Below are some entries. Return exactly the lines from the one with "Screen dimensions: 480x365" through the final line, leaving out any pictures.

▶ **DATA UNDER STUDY**
====

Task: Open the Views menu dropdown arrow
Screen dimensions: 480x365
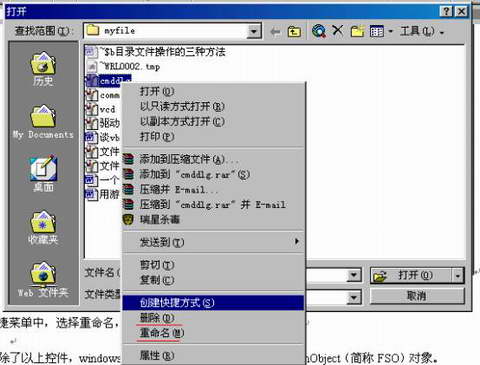Action: (390, 32)
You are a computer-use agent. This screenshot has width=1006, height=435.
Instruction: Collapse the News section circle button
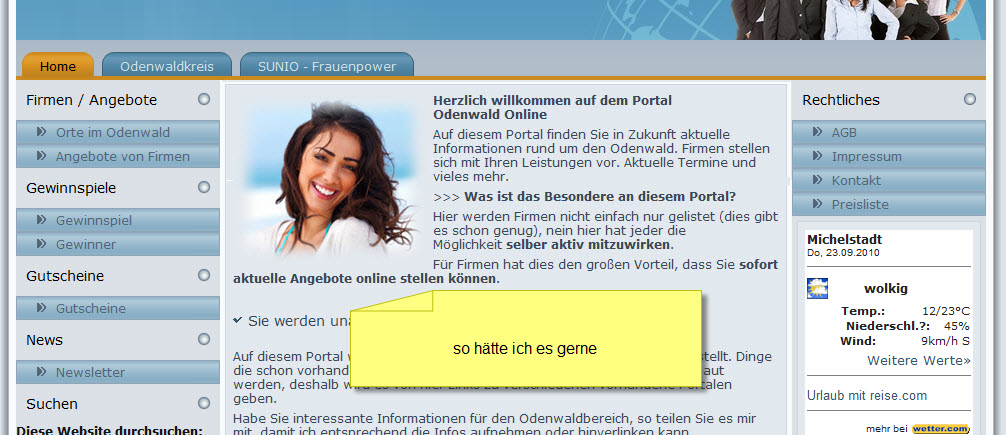pos(204,340)
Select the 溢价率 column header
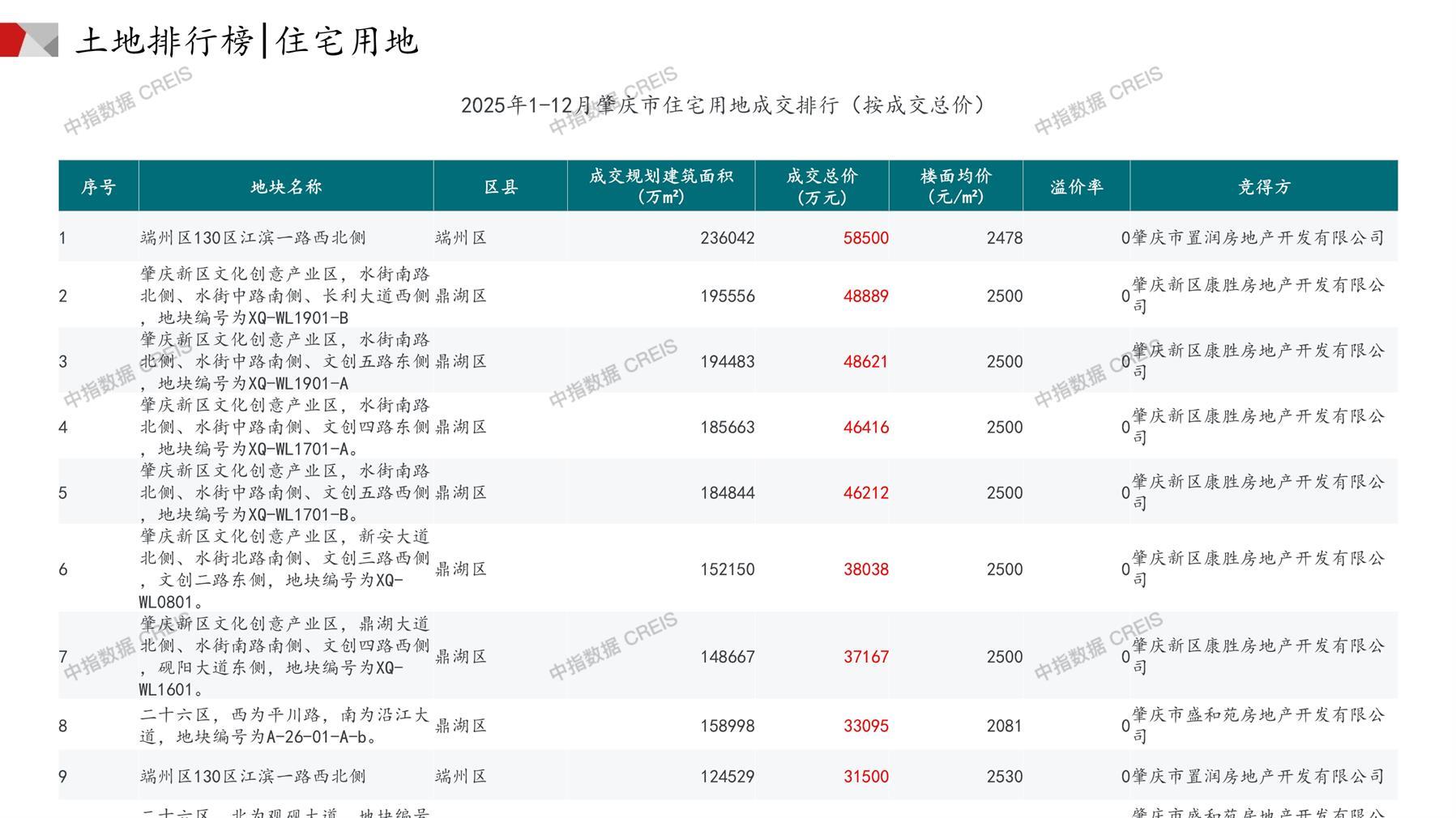The height and width of the screenshot is (818, 1456). (x=1076, y=187)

====

▶ **WRITTEN REPLY**
Screen dimensions: 480x365
Action: (390, 32)
You are a computer-use agent. This screenshot has width=1006, height=435.
Instruction: Collapse the News section circle button
pos(204,340)
Select the 溢价率 column header
The height and width of the screenshot is (818, 1456). (x=1076, y=187)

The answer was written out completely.